Hyacinthus orientalis “Delft blue”
Instead, I retrieved recently purchased Dahlias from bags all over the kitchen. I took them into my cosy shed and matched them up to plastic pots just big enough for a close fit without stuffing. Ideal roots are plump, generous in size and sturdy. They should be undecorated with mould, slime or other gruesome marks. Single tubers are unlikely to grow, unless they have an eye where a shoot has started or will develop. This does not stop me from collecting them in a spare pot, just in case. I bedded them in with compost, leaving visible heart warming splodges of leaf buds within reaching distance of the surface. Each was labelled with precision, although I’m aware that a season outdoors with weeding, mulching and deadheading going on all around, will scatter the tags like cherry blossom. When they are hardened off and thriving, I’ll take stem tip cuttings which will strike easily and make the parent plant more bushy, with better flowers. More Dahlias and increased blooms, that sounds like a plan.
Pieris japonica “Variegata”
Spring is the time to acquire Hellebores. Buying them when you can inspect the petals means that you know exactly what you are getting. Alright, I know that I have a large collection but this year, I found picotee and anemone types. Attila said that he would need a magnifying glass to see the difference but he’s a learner gardener. Give him another twenty years and hopefully, he’ll understand. I had to joust with another wily plantswoman for possession, using umbrellas as lances. I’m happy to report that no blood was spilled and although I emerged from battle with a limp and a few bruises, I won the prize.
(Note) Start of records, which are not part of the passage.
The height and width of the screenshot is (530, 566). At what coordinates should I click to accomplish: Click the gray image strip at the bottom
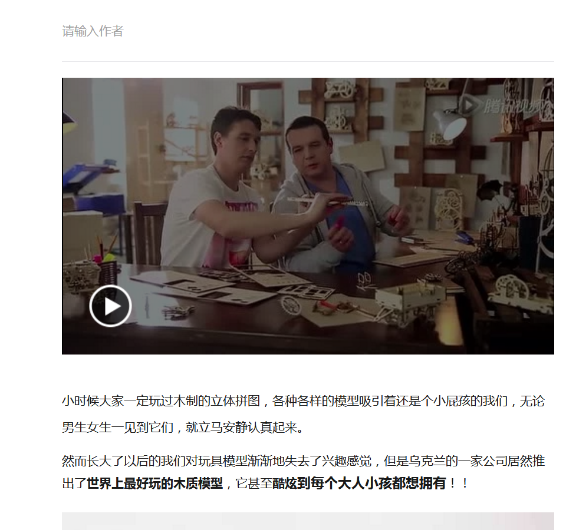tap(308, 521)
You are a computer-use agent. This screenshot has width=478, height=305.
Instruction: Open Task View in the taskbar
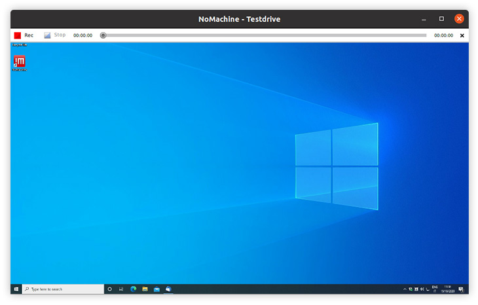tap(121, 289)
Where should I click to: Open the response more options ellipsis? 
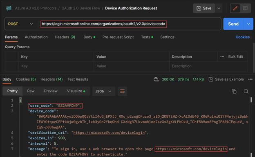[x=250, y=79]
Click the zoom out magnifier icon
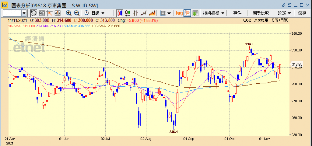Image resolution: width=312 pixels, height=146 pixels. tap(77, 13)
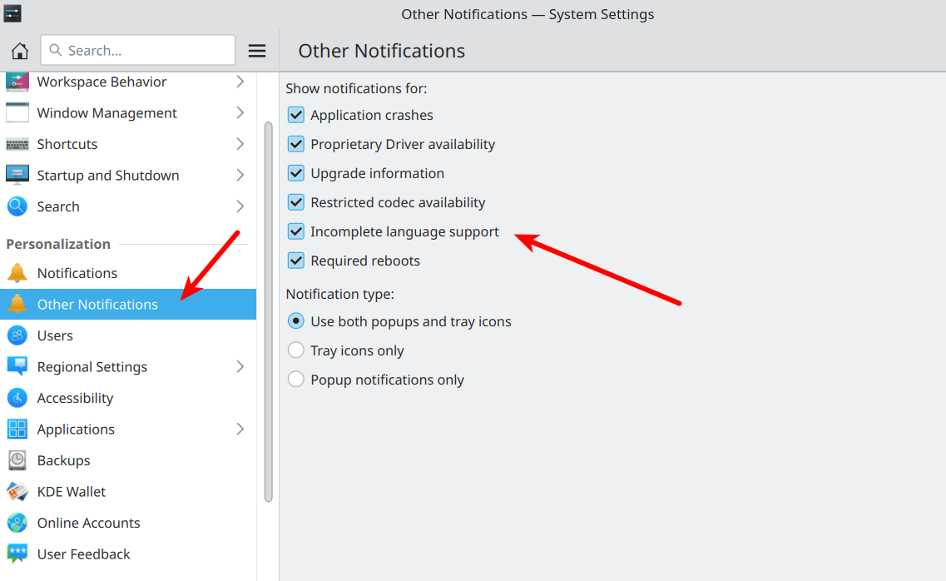946x581 pixels.
Task: Open the hamburger menu next to search
Action: [257, 51]
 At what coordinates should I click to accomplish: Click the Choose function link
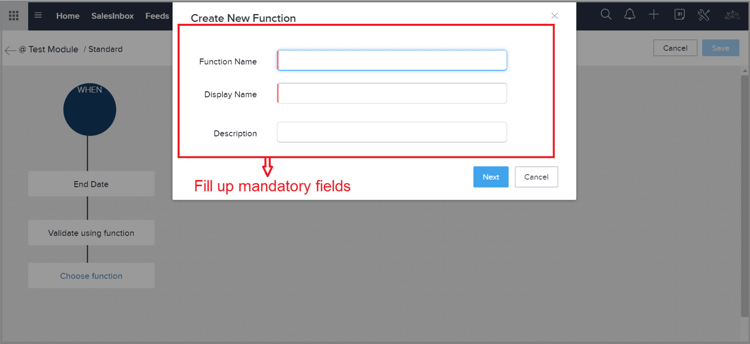pos(91,276)
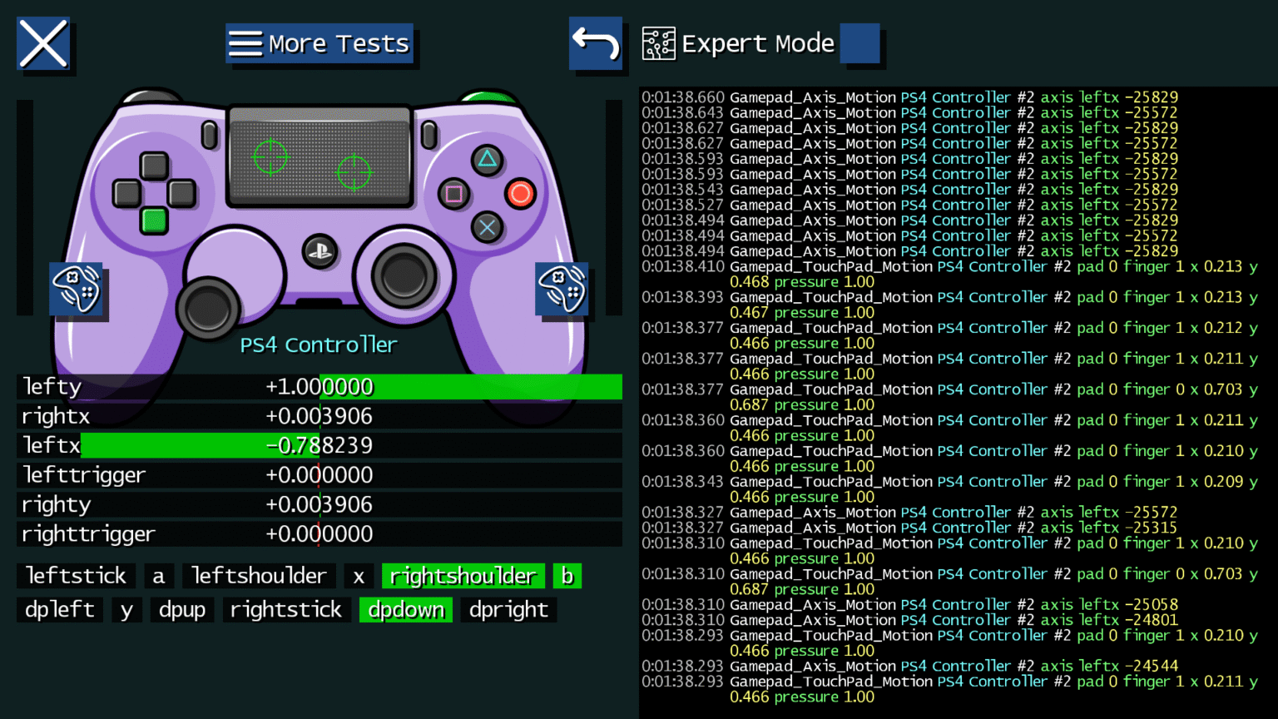The height and width of the screenshot is (719, 1278).
Task: Toggle the rightshoulder button indicator
Action: (463, 576)

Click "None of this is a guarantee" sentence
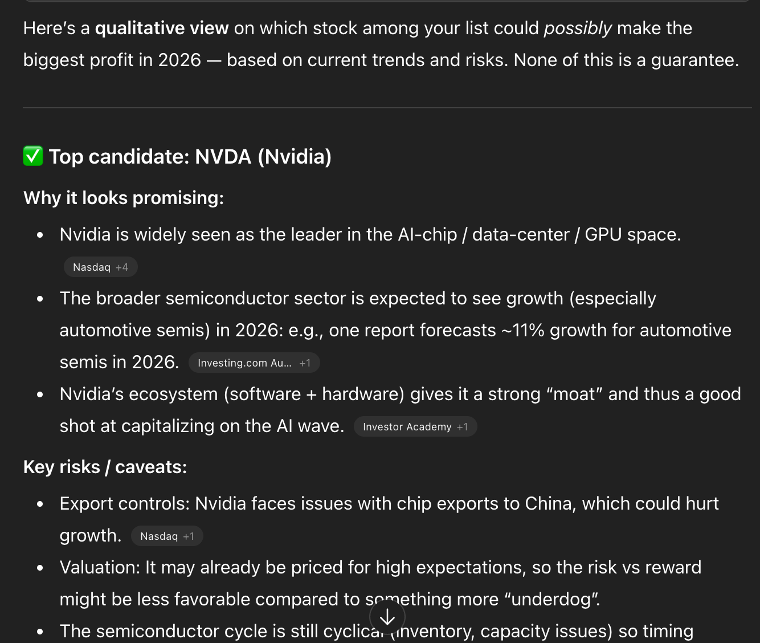626,60

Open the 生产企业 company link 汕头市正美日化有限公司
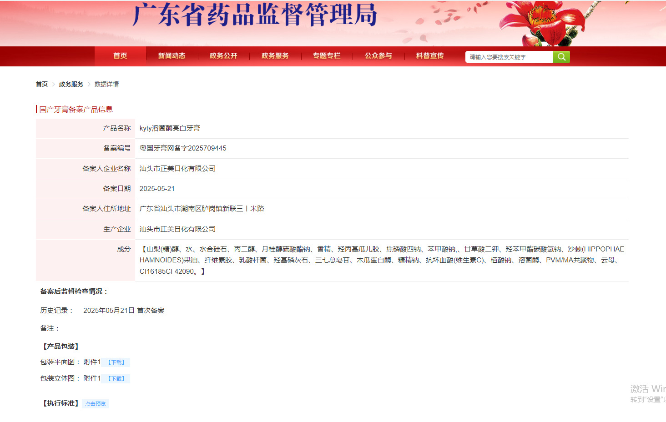point(177,229)
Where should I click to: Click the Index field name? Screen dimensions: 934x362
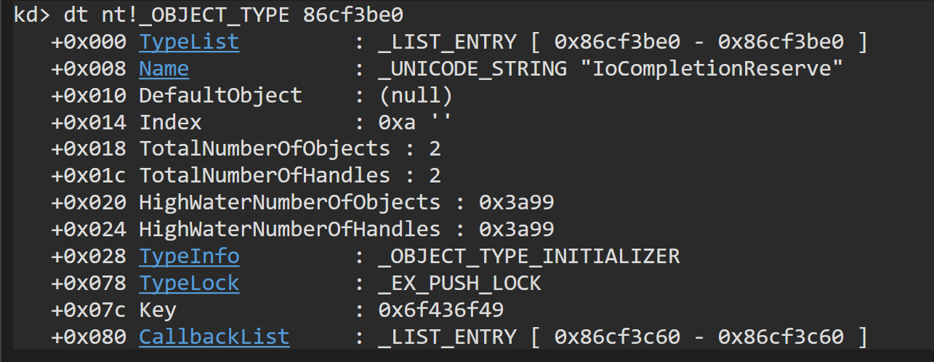[171, 123]
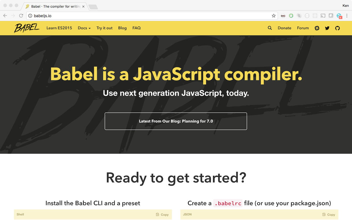The width and height of the screenshot is (352, 220).
Task: Go to Try it out
Action: [104, 28]
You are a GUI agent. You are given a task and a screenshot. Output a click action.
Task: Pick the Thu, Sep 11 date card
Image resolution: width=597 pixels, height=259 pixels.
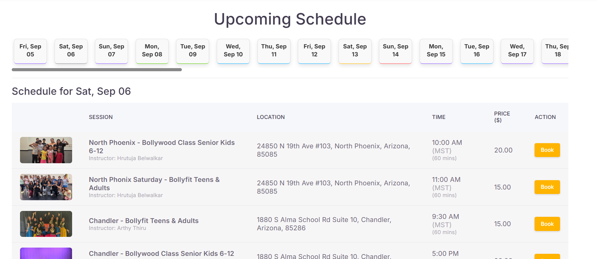(274, 51)

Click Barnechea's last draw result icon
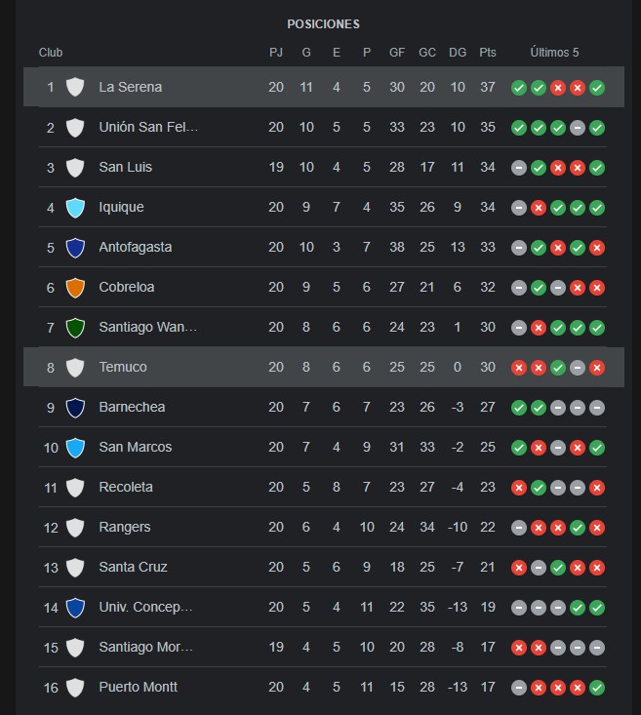point(597,408)
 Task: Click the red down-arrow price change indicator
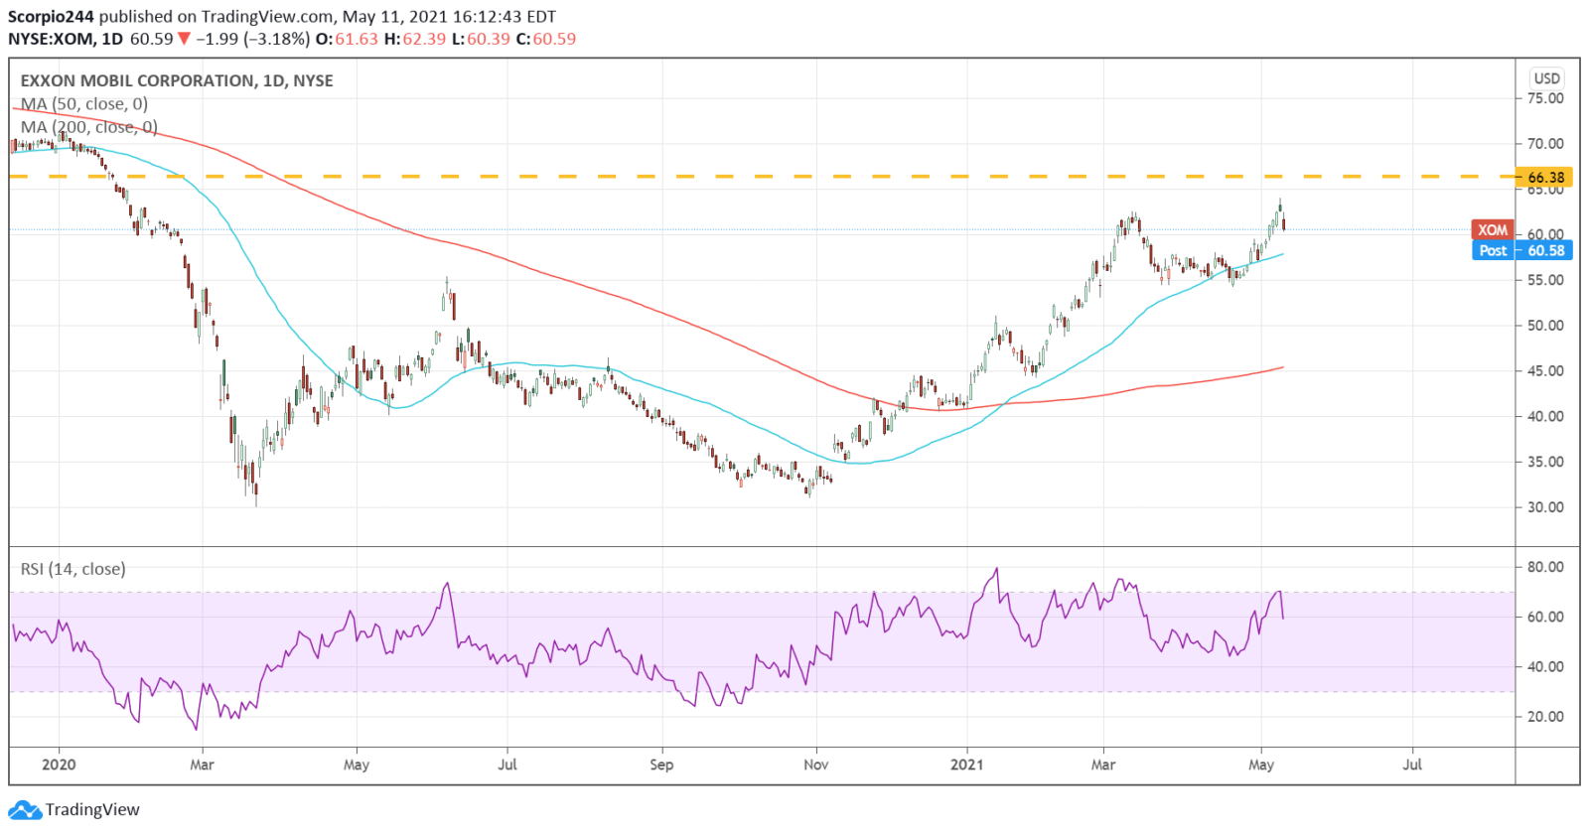pyautogui.click(x=183, y=39)
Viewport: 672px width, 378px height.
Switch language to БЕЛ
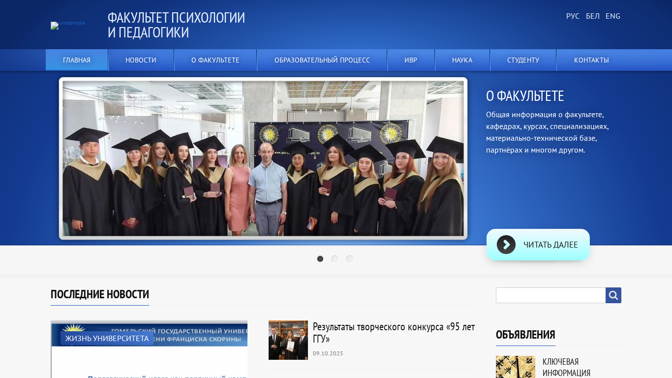tap(592, 16)
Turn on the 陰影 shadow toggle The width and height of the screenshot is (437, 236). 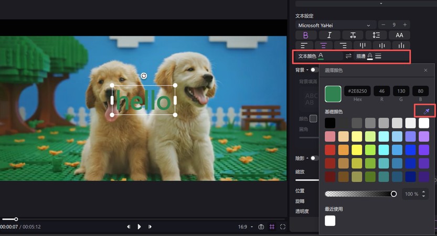[314, 158]
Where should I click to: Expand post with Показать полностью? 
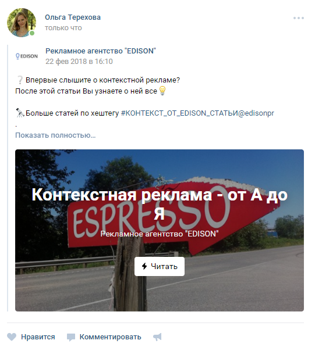point(55,135)
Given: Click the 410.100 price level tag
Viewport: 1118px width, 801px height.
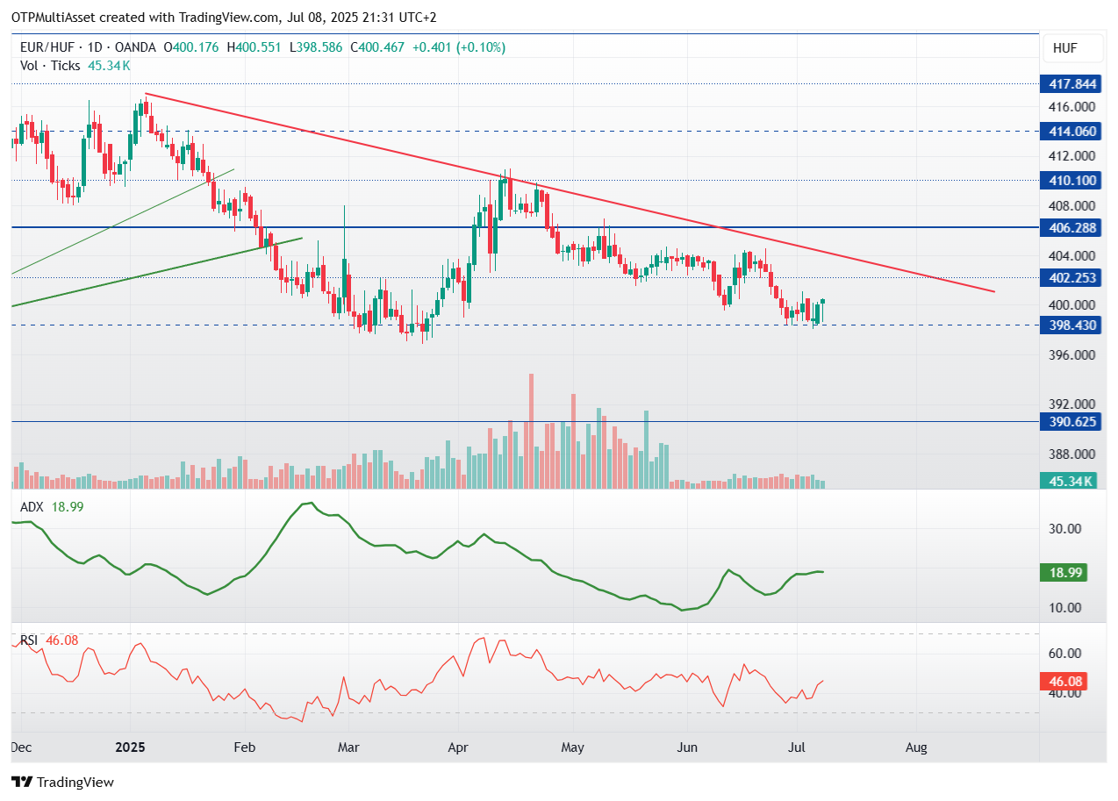Looking at the screenshot, I should pyautogui.click(x=1069, y=181).
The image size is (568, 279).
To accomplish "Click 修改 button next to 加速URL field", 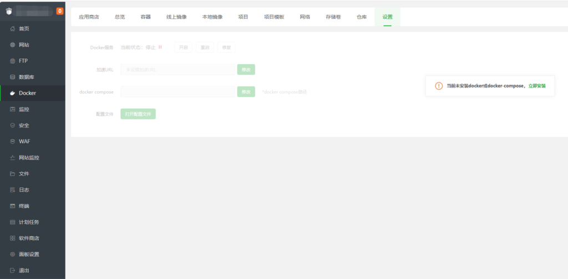I will [246, 70].
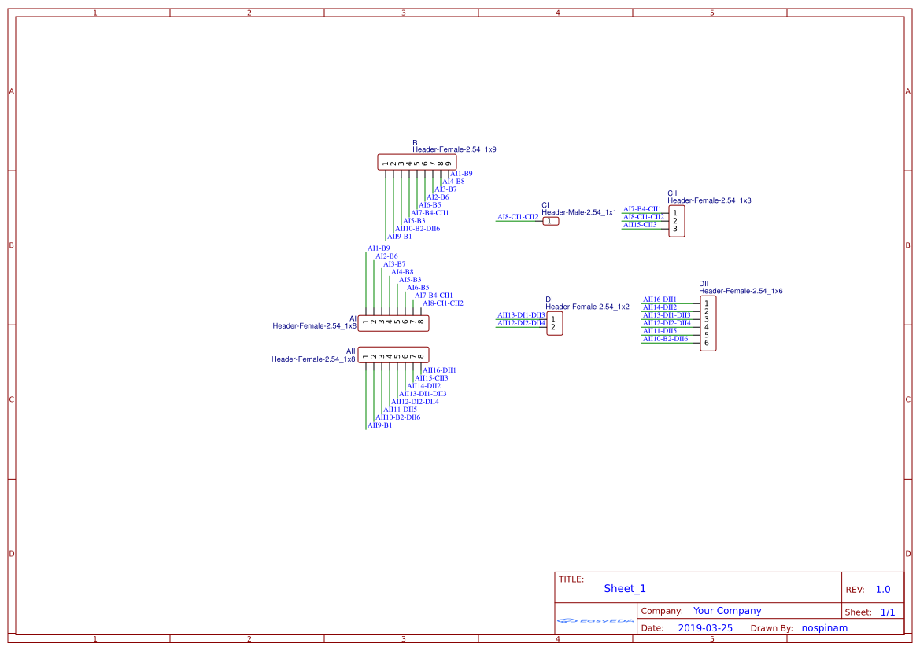This screenshot has height=651, width=920.
Task: Click the date 2019-03-25 in title block
Action: [704, 627]
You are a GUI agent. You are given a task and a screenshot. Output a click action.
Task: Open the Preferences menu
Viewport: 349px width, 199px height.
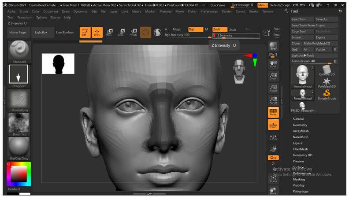(209, 11)
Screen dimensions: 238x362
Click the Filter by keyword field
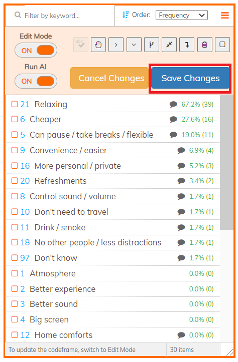[x=60, y=16]
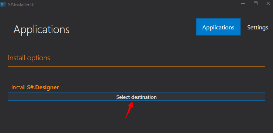Click the word Install before S#.Designer

point(18,87)
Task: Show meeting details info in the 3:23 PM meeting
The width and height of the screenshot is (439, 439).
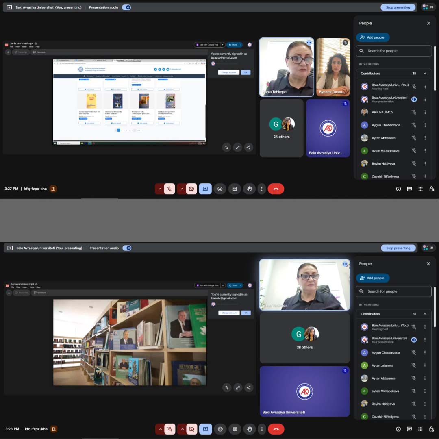Action: click(398, 429)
I shall get them settled in next week with a helping of bonemeal fertiliser, when I can see the perfect place in which to site them.
Along with the Dahlias, seeds that I threw into trays of soil in autumn, have sprouted in the care of the cold frame. There’s a long way to go before admiring the adult specimen, healthy, bug free and laden with blossom but I can see the end result if I close my eyes. If I was to recommend a single piece of kit it would be this, which has been a Godsend for germination, growing on and close supervision. Oh, I love my lawn mower, strimmer and heavy loppers. My secateurs are so sharp, they could slice through time but they are essential. The mini greenhouse is a toy but if I were you, I’d sell my soul to get one.